▸ What to do: Your answer should be the complete set of entries, transcribed exactly.

▸ Material shown:
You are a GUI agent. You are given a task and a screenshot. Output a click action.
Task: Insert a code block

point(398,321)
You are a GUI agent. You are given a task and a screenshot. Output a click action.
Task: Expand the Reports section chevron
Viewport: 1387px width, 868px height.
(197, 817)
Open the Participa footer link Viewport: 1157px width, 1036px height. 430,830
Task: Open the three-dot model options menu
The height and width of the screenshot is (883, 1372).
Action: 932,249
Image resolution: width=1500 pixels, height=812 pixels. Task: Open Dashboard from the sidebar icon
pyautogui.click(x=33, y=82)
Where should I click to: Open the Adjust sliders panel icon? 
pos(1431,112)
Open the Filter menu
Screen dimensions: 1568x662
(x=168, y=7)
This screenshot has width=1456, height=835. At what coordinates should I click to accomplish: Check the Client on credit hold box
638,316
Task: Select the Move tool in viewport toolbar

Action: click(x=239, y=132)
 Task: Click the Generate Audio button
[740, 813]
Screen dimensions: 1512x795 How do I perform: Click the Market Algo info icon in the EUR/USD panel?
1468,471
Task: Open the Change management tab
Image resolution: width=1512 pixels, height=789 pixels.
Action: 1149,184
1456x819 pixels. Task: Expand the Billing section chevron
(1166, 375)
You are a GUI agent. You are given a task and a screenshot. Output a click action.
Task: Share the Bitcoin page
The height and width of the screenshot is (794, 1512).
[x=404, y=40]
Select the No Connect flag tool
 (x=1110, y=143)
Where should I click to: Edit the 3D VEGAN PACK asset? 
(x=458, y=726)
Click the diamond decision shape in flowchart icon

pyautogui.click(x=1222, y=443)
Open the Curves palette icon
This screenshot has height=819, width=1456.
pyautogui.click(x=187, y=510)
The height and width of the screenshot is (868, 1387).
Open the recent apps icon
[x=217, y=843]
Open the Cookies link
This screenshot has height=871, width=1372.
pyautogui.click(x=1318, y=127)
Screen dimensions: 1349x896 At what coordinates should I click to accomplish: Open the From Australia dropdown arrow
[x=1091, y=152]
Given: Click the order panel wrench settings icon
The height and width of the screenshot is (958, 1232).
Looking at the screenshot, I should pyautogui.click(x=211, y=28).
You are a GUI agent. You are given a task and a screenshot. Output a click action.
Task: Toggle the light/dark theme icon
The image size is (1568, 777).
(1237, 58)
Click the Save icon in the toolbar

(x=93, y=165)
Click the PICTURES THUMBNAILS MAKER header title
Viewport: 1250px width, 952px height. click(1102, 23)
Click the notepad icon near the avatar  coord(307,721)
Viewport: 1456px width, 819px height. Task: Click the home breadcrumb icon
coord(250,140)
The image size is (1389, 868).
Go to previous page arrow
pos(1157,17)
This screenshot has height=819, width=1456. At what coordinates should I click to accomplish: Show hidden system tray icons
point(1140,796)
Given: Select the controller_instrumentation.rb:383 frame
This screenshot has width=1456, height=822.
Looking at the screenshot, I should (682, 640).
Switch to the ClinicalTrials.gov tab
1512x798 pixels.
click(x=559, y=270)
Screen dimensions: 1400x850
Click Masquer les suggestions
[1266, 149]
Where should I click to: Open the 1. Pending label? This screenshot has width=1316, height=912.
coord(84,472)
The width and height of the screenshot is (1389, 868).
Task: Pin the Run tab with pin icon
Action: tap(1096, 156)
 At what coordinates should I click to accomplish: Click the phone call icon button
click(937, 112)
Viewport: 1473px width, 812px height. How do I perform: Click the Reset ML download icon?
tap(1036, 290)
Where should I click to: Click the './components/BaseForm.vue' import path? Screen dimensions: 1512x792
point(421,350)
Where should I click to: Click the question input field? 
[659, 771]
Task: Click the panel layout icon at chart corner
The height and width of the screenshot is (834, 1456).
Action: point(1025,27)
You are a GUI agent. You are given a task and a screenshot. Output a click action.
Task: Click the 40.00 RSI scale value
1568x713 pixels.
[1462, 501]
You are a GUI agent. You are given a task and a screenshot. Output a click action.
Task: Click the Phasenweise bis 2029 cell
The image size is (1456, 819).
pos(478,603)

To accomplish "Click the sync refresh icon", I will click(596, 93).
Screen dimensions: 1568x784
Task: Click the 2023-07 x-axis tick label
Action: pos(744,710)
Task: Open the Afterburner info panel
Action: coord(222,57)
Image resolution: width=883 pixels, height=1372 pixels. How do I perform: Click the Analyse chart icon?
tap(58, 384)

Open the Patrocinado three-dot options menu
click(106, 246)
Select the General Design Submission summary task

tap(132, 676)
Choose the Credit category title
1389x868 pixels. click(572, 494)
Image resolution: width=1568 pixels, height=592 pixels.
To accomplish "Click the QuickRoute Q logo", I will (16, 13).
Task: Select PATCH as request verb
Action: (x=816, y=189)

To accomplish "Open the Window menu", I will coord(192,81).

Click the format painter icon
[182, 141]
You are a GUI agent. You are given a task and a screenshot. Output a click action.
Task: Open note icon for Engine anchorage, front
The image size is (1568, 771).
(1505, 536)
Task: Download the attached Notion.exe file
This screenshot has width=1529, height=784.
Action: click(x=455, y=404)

▸ Answer to this problem:
You are a GUI agent. You are given a task and a screenshot. Output a click action.
Task: Insert a code block

point(398,321)
You are a GUI agent. You are given a task and a screenshot. Output a click action.
Task: Expand the Reports section chevron
Viewport: 1387px width, 868px height.
(197, 817)
Open the Participa footer link Viewport: 1157px width, 1036px height. 430,830
Task: Open the three-dot model options menu
The height and width of the screenshot is (883, 1372).
Action: 932,249
Image resolution: width=1500 pixels, height=812 pixels. Task: Open Dashboard from the sidebar icon
pyautogui.click(x=33, y=82)
Where should I click to: Open the Adjust sliders panel icon? 
pos(1431,112)
Open the Filter menu
Screen dimensions: 1568x662
(x=168, y=7)
This screenshot has width=1456, height=835. At what coordinates should I click to accomplish: Check the Client on credit hold box
638,316
Task: Select the Move tool in viewport toolbar

Action: click(x=239, y=132)
 Task: Click the Generate Audio button
[740, 813]
Screen dimensions: 1512x795 How do I perform: Click the Market Algo info icon in the EUR/USD panel?
1468,471
Task: Open the Change management tab
Image resolution: width=1512 pixels, height=789 pixels.
Action: 1149,184
1456x819 pixels. Task: Expand the Billing section chevron
(1166, 375)
You are a GUI agent. You are given a task and a screenshot. Output a click action.
Task: Share the Bitcoin page
The height and width of the screenshot is (794, 1512).
[x=404, y=40]
Select the No Connect flag tool
 (x=1110, y=143)
Where should I click to: Edit the 3D VEGAN PACK asset? 
(x=458, y=726)
Click the diamond decision shape in flowchart icon

pyautogui.click(x=1222, y=443)
Open the Curves palette icon
This screenshot has height=819, width=1456.
pyautogui.click(x=187, y=510)
The height and width of the screenshot is (868, 1387).
Open the recent apps icon
[x=217, y=843]
Open the Cookies link
This screenshot has height=871, width=1372.
pyautogui.click(x=1318, y=127)
Screen dimensions: 1349x896 At what coordinates should I click to accomplish: Open the From Australia dropdown arrow
[x=1091, y=152]
Given: Click the order panel wrench settings icon
The height and width of the screenshot is (958, 1232).
Looking at the screenshot, I should pyautogui.click(x=211, y=28).
You are a GUI agent. You are given a task and a screenshot. Output a click action.
Task: Toggle the light/dark theme icon
The image size is (1568, 777).
(1237, 58)
Click the Save icon in the toolbar

(x=93, y=165)
Click the PICTURES THUMBNAILS MAKER header title
Viewport: 1250px width, 952px height. click(1102, 23)
Click the notepad icon near the avatar  coord(307,721)
Viewport: 1456px width, 819px height. Task: Click the home breadcrumb icon
coord(250,140)
The image size is (1389, 868).
Go to previous page arrow
pos(1157,17)
This screenshot has height=819, width=1456. At what coordinates should I click to accomplish: Show hidden system tray icons
point(1140,796)
Given: Select the controller_instrumentation.rb:383 frame
This screenshot has width=1456, height=822.
Looking at the screenshot, I should (682, 640).
Switch to the ClinicalTrials.gov tab
1512x798 pixels.
click(x=559, y=270)
Screen dimensions: 1400x850
Click Masquer les suggestions
[1266, 149]
Where should I click to: Open the 1. Pending label? This screenshot has width=1316, height=912.
coord(84,472)
The width and height of the screenshot is (1389, 868).
Task: Pin the Run tab with pin icon
Action: tap(1096, 156)
 At what coordinates should I click to accomplish: Click the phone call icon button
click(937, 112)
Viewport: 1473px width, 812px height. How do I perform: Click the Reset ML download icon?
tap(1036, 290)
Where should I click to: Click the './components/BaseForm.vue' import path? Screen dimensions: 1512x792
point(421,350)
Where should I click to: Click the question input field? 
[659, 771]
Task: Click the panel layout icon at chart corner
The height and width of the screenshot is (834, 1456).
Action: point(1025,27)
You are a GUI agent. You are given a task and a screenshot. Output a click action.
Task: Click the 40.00 RSI scale value
1568x713 pixels.
[1462, 501]
You are a GUI agent. You are given a task and a screenshot. Output a click action.
Task: Click the Phasenweise bis 2029 cell
The image size is (1456, 819).
pos(478,603)

To accomplish "Click the sync refresh icon", I will click(596, 93).
Screen dimensions: 1568x784
Task: Click the 2023-07 x-axis tick label
Action: pos(744,710)
Task: Open the Afterburner info panel
Action: coord(222,57)
Image resolution: width=883 pixels, height=1372 pixels. How do I perform: Click the Analyse chart icon?
tap(58, 384)

Open the Patrocinado three-dot options menu
click(106, 246)
Select the General Design Submission summary task

tap(132, 676)
Choose the Credit category title
1389x868 pixels. click(572, 494)
Image resolution: width=1568 pixels, height=592 pixels.
To accomplish "Click the QuickRoute Q logo", I will (16, 13).
Task: Select PATCH as request verb
Action: (x=816, y=189)

To accomplish "Open the Window menu", I will coord(192,81).

Click the format painter icon
[182, 141]
You are a GUI agent. You are given a task and a screenshot. Output a click action.
Task: Open note icon for Engine anchorage, front
The image size is (1568, 771).
(1505, 536)
Task: Download the attached Notion.exe file
This screenshot has width=1529, height=784.
Action: click(x=455, y=404)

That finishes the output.